Under the best of circumstance, it's sometimes hard to get along with your neighbors.

But when your neighbors are cavorting at all hours of the night, playing loud music, drinking and trashing the neighborhood, it's understandable when relationships sour.We empathize with residents of the Federal Heights neighborhood who say have been negatively impacted by University of Utah fraternities. They've had their fill of the late-night hijinks. They've asked the Salt Lake City Council to ban alcohol use in the fraternities scattered about their neighborhood.

The council's options are not yet clear. The fraternity houses are privately owned, and many of the fraternity brothers are 21 years old -- the legal drinking age. One thing is clear: Something has to change.

The fraternities have promised to rein in their activities, and city police have stepped up their enforcement on weekends in response to previous incidents, which have included a near riot three years ago, an alleged sexual assault and a fire.

To hear Federal Heights residents tell it, essentially nothing has changed.

Absent some change in policy, the problems are almost sure to continue.

The news that some fraternities at the U. are going dry -- largely under pressure from their national organizations -- is heartening. Already, sororities at the U. have a self-imposed alcohol ban inside their houses. A policy shift within the fraternities themselves seems to be the most logical means to address the issue.

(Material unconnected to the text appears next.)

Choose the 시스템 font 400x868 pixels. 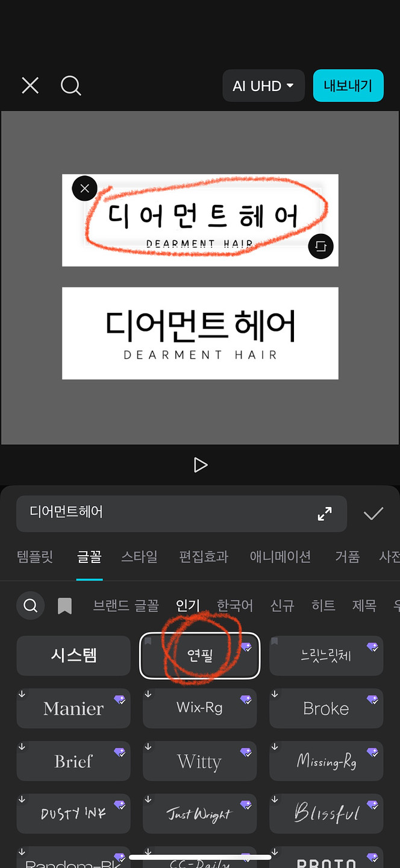73,655
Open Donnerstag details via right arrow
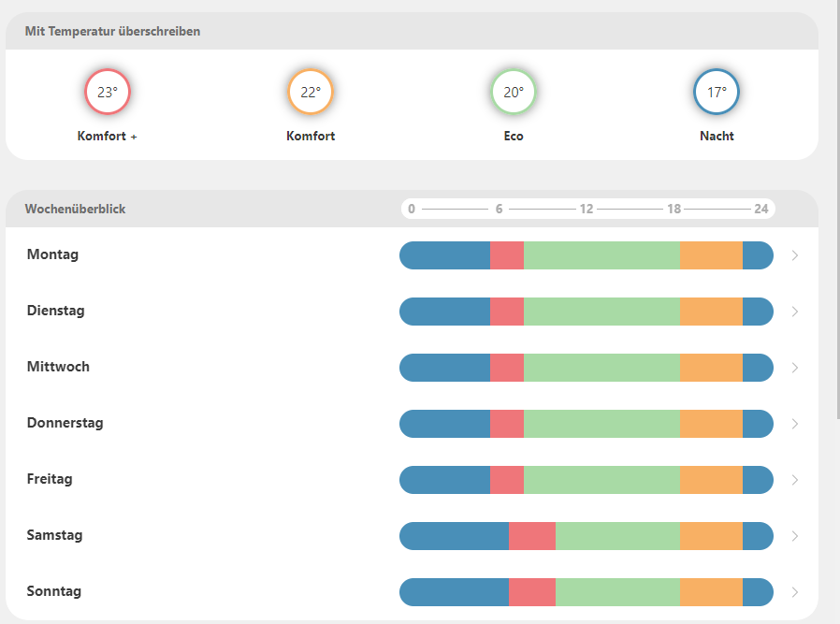Viewport: 840px width, 624px height. click(795, 424)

While the community trusted that the fraternities were sincere when they promised reform, the nature of fraternities is that there is a constant turnover of residents as students graduate or find housing elsewhere. Yesterday's handshake and promise is quickly forgotten.

Fraternities at the U. need to do some soul searching about alcohol use in their houses. We urge them to follow the example of the fraternities that have gone dry. Alcohol isn't a necessary element of fraternity life.

The best course is for fraternities to deal with this problem internally. The less lawyering, the better. An internal change can happen immediately. An all-out ban on alcohol would likely face a court challenge, which would delay any meaningful change and worsen already strained relations among neighbors.